Curious how a software update can be rolled back to mitigate a "solar radiation risk" (which would typically imply a hardware radiation susceptibility issue). Perhaps the software update comes in the form of new EEPROMs, something like that?
It looks like the fix it to replace the elevator aileron computer (ELAC), which sounds like a hardware fix, not a software update rollback. But that sort of detail often doesn't survive repeated rounds of journalism.
It'll be kind of like OTA Autopilot updates that can recognise corner cases like a big white semi trailer?
Curious how a software update can be rolled back to mitigate a "solar radiation risk" (which would typically imply a hardware radiation susceptibility issue). Perhaps the software update comes in the form of new EEPROMs, something like that?
Good point. Digging through the links (eight or nine deep) you eventually come to the actual directive:
https://ad.easa.europa.eu/blob/EASA_AD_2025_0268_E.pdf/EAD_2...
It looks like the fix it to replace the elevator aileron computer (ELAC), which sounds like a hardware fix, not a software update rollback.

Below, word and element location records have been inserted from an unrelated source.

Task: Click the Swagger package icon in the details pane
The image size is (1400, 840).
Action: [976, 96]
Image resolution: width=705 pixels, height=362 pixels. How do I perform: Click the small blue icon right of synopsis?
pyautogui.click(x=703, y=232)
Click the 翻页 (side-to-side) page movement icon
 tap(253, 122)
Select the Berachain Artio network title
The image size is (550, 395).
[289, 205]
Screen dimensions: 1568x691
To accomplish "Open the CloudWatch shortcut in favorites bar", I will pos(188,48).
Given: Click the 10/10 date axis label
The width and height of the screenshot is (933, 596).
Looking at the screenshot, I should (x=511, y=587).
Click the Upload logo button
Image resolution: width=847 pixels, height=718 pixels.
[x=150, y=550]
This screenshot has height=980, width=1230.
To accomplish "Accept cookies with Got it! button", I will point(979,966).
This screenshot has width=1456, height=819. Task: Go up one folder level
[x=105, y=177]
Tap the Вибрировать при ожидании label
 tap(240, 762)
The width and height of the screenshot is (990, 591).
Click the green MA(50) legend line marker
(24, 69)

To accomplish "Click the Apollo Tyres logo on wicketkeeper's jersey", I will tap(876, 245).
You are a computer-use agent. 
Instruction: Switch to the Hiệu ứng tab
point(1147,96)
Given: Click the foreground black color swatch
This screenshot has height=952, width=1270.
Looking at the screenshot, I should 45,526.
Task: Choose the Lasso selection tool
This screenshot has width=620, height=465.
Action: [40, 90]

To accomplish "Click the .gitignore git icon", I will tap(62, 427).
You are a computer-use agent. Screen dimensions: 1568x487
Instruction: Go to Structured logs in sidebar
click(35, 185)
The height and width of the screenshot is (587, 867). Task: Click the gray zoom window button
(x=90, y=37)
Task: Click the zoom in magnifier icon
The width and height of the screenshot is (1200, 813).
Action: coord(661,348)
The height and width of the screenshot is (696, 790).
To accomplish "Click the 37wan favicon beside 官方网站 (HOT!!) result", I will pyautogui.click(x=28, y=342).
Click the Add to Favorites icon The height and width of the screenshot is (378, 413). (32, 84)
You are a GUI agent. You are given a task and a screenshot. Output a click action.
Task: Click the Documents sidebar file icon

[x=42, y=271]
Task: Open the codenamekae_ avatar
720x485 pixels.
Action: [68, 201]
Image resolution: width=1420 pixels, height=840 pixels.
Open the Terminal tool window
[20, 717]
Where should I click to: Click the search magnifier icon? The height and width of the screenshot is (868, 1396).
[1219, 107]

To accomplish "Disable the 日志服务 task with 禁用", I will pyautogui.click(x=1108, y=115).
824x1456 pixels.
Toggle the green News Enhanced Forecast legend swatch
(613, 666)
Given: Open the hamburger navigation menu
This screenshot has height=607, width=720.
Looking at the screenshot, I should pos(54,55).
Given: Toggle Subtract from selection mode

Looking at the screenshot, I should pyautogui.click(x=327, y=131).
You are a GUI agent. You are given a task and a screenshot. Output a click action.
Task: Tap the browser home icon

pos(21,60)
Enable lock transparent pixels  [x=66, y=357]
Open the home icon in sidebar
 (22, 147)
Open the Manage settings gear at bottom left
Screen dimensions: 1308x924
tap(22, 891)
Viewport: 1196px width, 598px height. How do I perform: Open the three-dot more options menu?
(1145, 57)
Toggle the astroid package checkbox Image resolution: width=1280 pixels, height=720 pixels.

But that sort of detail often doesn't survive repeated rounds of journalism.
I think that depends on the given aircraft’s configuration. Some it’s just a software change (revert to older version I think).
There are two of those units in each aircraft.
Still therefore confused how software knows about photons originating in the sun.
Probably more about how it handles data corruption and makes it not drop the nose for a few seconds when it sees it.